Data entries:
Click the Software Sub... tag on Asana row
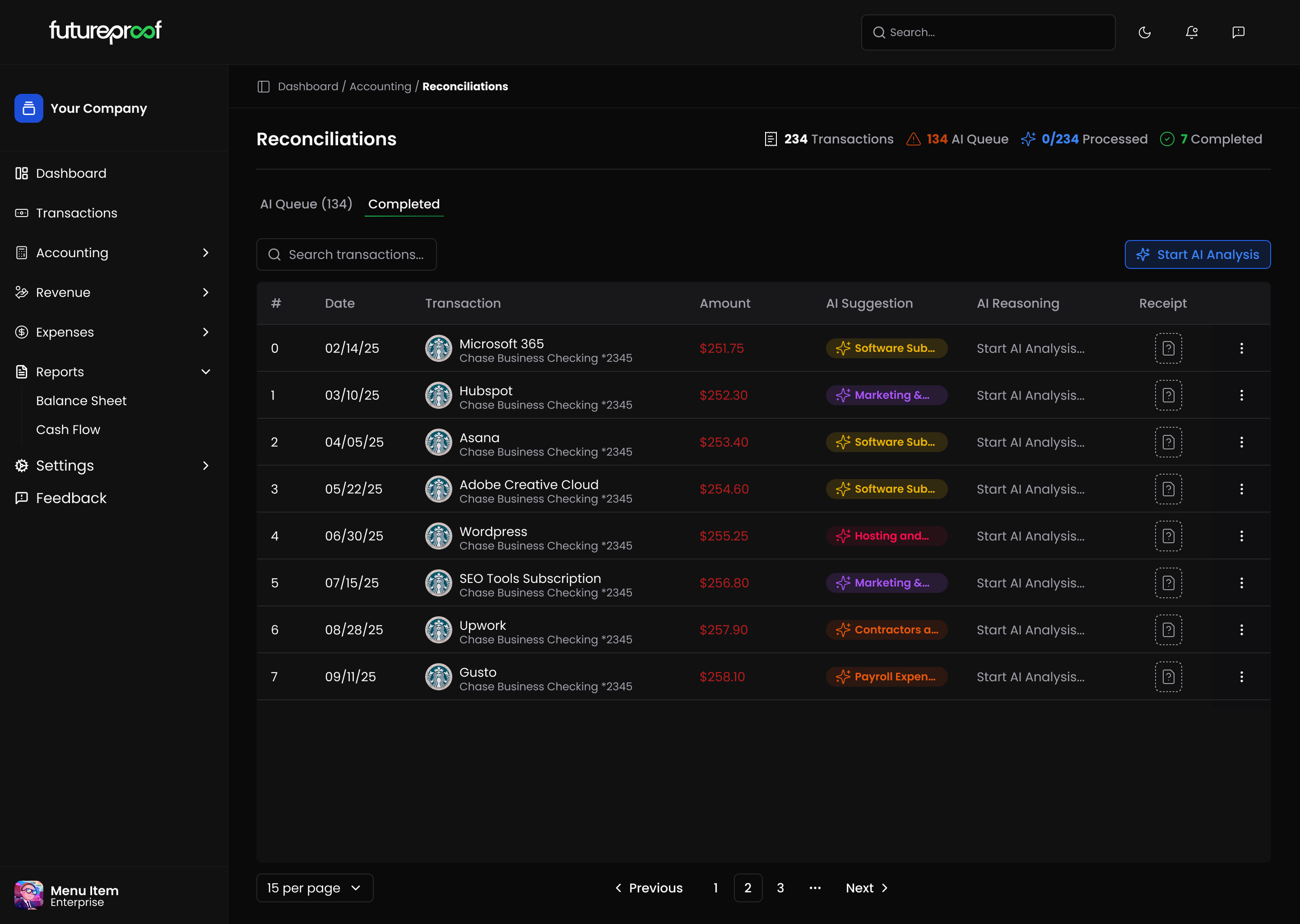This screenshot has height=924, width=1300. [886, 442]
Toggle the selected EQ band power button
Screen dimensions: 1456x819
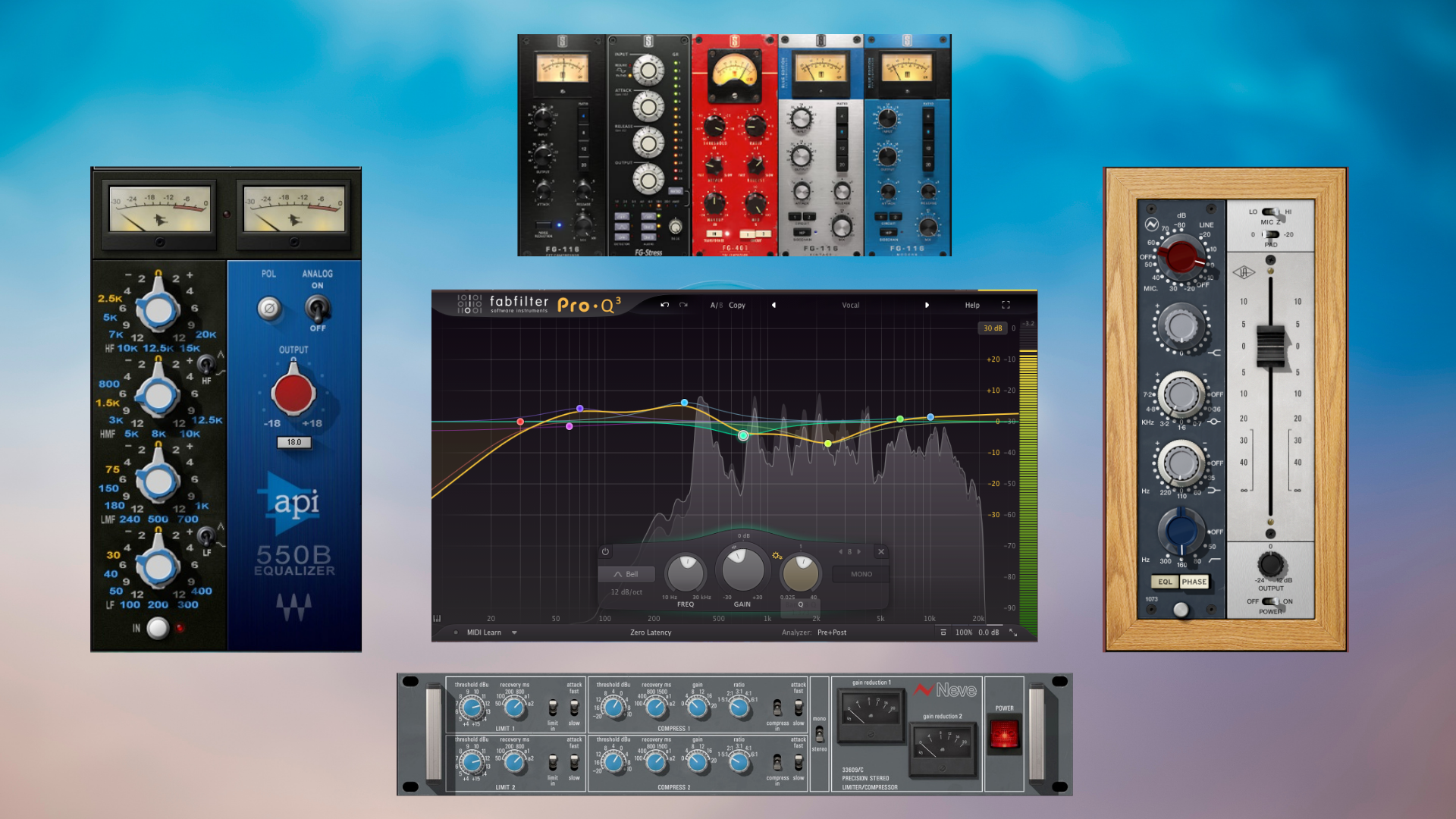[605, 552]
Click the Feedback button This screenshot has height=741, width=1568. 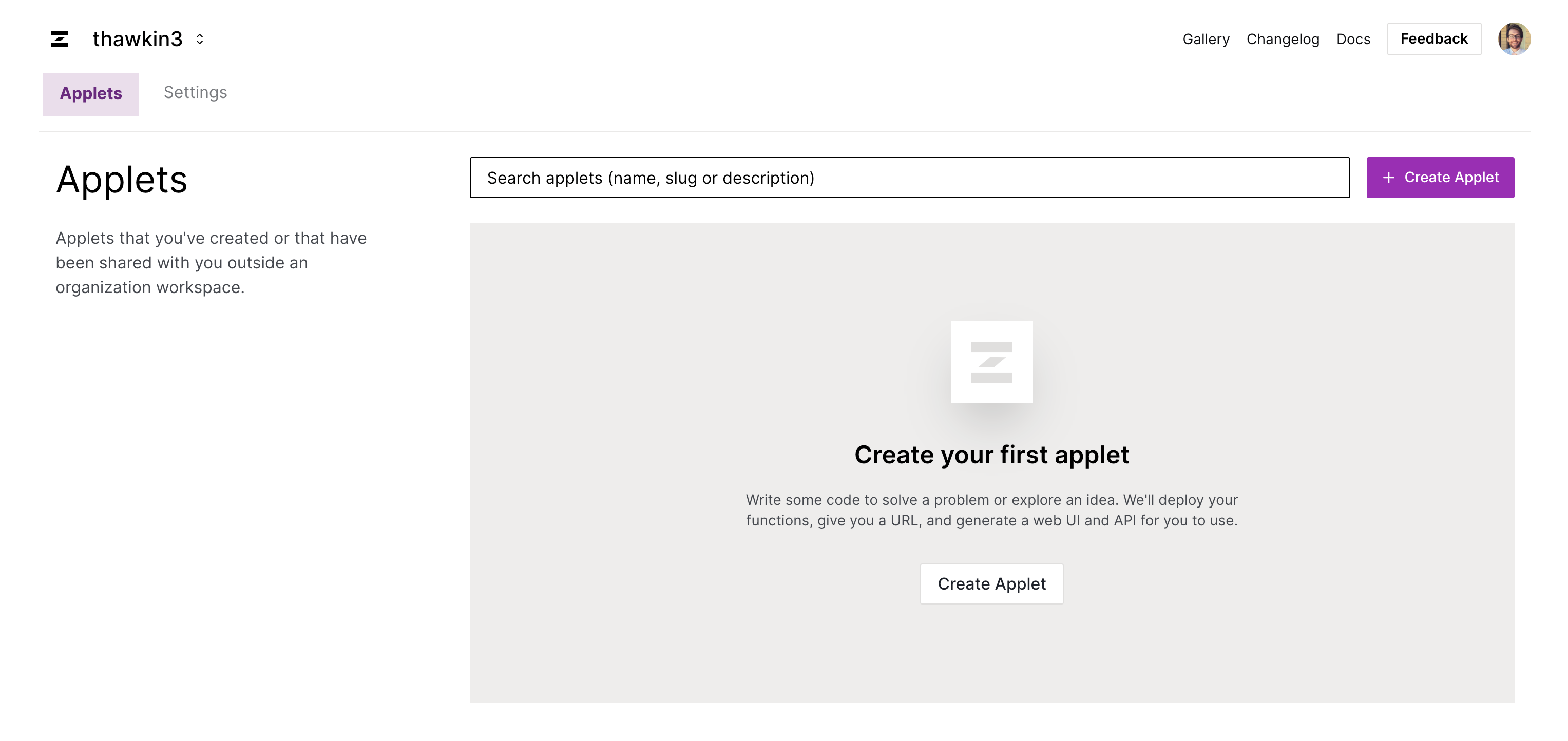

__Required action__
Transcribe each record above exactly, leaving every picture out of the copy.

__Result of this task__
Click the Software Sub... tag on Asana row
This screenshot has height=924, width=1300. [886, 442]
Toggle the selected EQ band power button
Screen dimensions: 1456x819
[605, 552]
Click the Feedback button This screenshot has height=741, width=1568. 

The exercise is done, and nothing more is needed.